書評『明治のサーカス芸人はなぜロシアに消えたのか』(大島幹雄、新潮文庫、2015)ー 幕末の「開国」後、いち早く海外に飛び出したのは軽業師たちだった


『明治のサーカス芸人はなぜロシアに消えたのか』(大島幹雄、新潮文庫、2015)という本を一気読みした。じつに面白い本だ。

幕末に「開国」した日本だが、開国後いちはやく日本を飛び出して海外に出て行ったのは軽業師(かるわざし)たちだったのだ。いとも簡単に海を越えていったのは軽業師たちならではというべきか。

西洋のサーカスにはない日本の曲芸に目をつけた外国人プロモーターたちが、その国の外交官に働きかけ、日本政府に旅券を発行させ渡航させたのである。

この本に登場するのはロシアに渡った軽業師たち。サーカス王国のロシアにとってさえ、江戸時代に大流行していた日本の軽業や曲芸は驚異的だったのだ。海を渡った軽業師たちは、ウラジオストクからロシアに入国し、広大なロシア国内をサーカス団として巡業していたのである。

そんな彼らも日露戦争やロシア革命といった歴史の激動に巻き込まれている。日露戦争では多くの軽業師たちは帰国を余儀なくされたが、なかにはロシアに残った者もあり、ソ連になってからも生き抜いた人たちもいたらしい。なんとスターリンによる粛清の犠牲者もいたのだ。

ロシアを中心とした海外からサーカスを呼び寄せるプロモーター会社に勤務する著者による、執念の探索から生まれたノンフィクションである。
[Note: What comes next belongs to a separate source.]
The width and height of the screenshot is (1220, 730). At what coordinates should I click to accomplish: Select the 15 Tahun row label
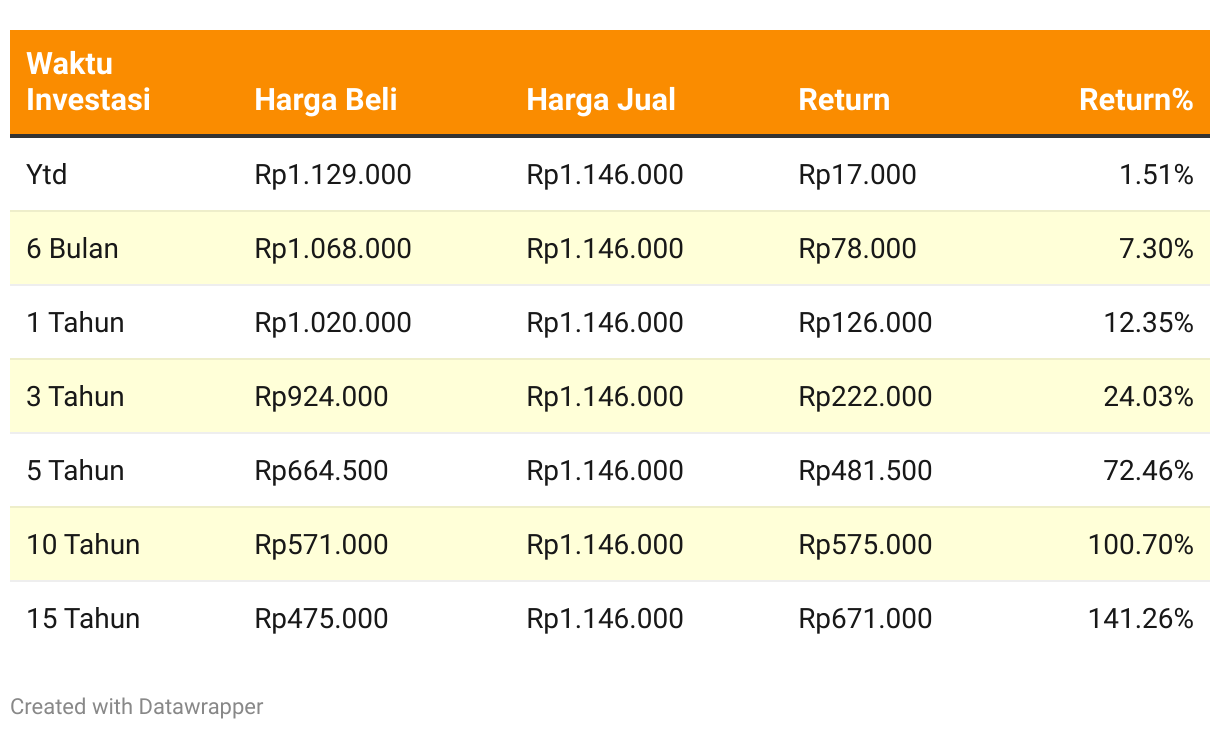tap(83, 619)
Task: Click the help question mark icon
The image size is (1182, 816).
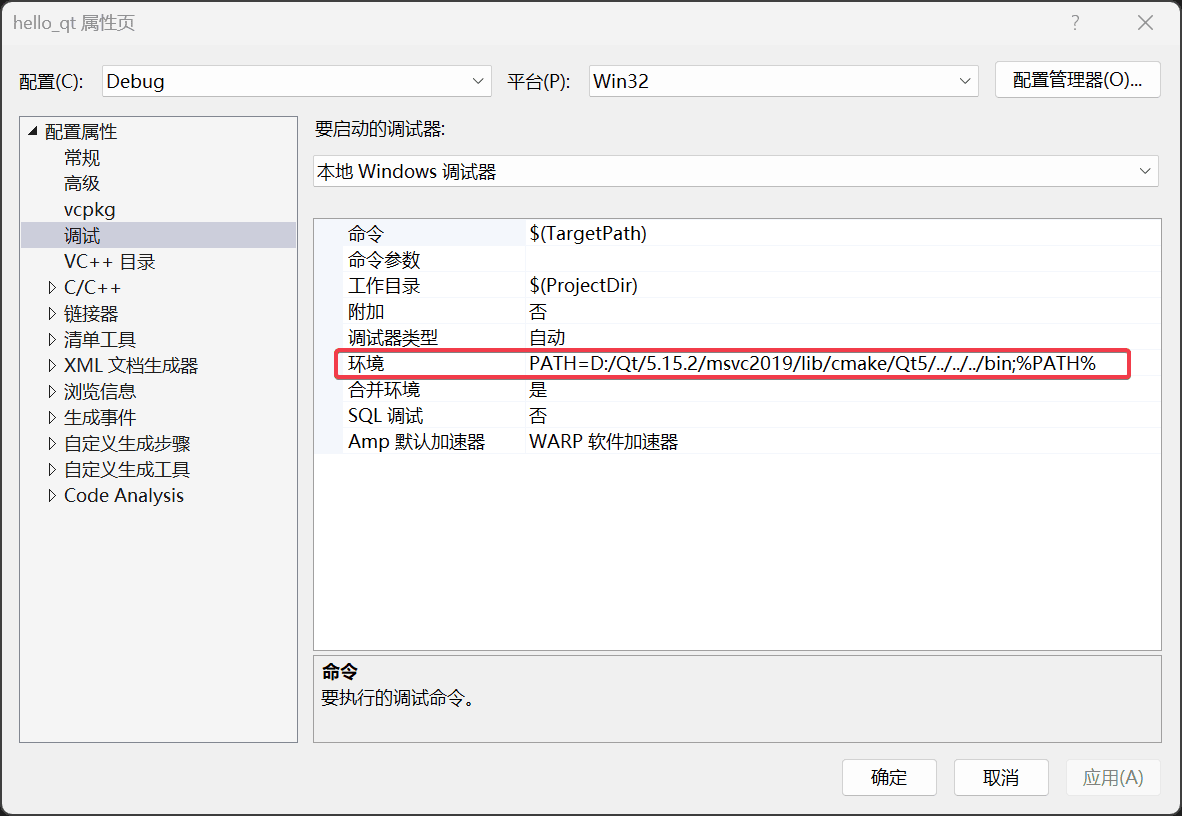Action: (x=1075, y=23)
 コトバなどできなくても、身に着けた芸さえあれば渡世できるということでありますね。知られざる日本人たちの軌跡はじつに興味深い。




目 次
プロローグ  
第1章 日露戦争前のロシアに渡ったサーカス芸人
 1. なぜ彼らは海を渡ったのか
 2. ロシアで好評を博した日本人たち
第2章 追跡、謎のヤマダサーカス
 1. 戦慄のハラキリショー
 2. 山根ハルコのロシア放浪記
 3. 極東サーカス-サーカスがつないだ日本とロシア
 4. 帰ってきたイシヤマ
 5. ジャグラー、タカシマ伝説
 6. 戦争とサーカス
第3章 サーカスと革命
 1. 山根ハルコの悲劇
 2. アヴァンギャルドとタカシマ
 3. イルクーツクのドクター・シマダ
第4章 粛清されたサーカス芸人
 1. ヤマサキ・キヨシの運命
 2. ナロフォミンスクからの手紙
 3. パントシ・シマダの秘密
 4. 究極のバランス芸
エピローグ
あとがき

著者プロフィール

大島幹雄(おおしま・みきお)
1953(昭和28)年宮城県生れ。早稲田大学第一文学部露文科卒。サーカス・プロモーター。アフタークラウディカンパニー(ACC)勤務。海外からサーカスや道化師を招聘し、日本全国での興行をプロデュースするほか、石巻若宮丸漂流民の会事務局長、早稲田大学非常勤講師も務める。(本データはこの書籍が刊行された当時に掲載されていたもの)



<関連サイト>

『明治のサーカス芸人は なぜロシアに消えたのか』 シマダ・グループによる「究極のバランス」
・・著者が入手した貴重な映像! 『明治のサーカス芸人は なぜロシアに消えたのか』(祥伝社、2013)のカバーに登場するのがシマダ・グループによる「究極のバランス」。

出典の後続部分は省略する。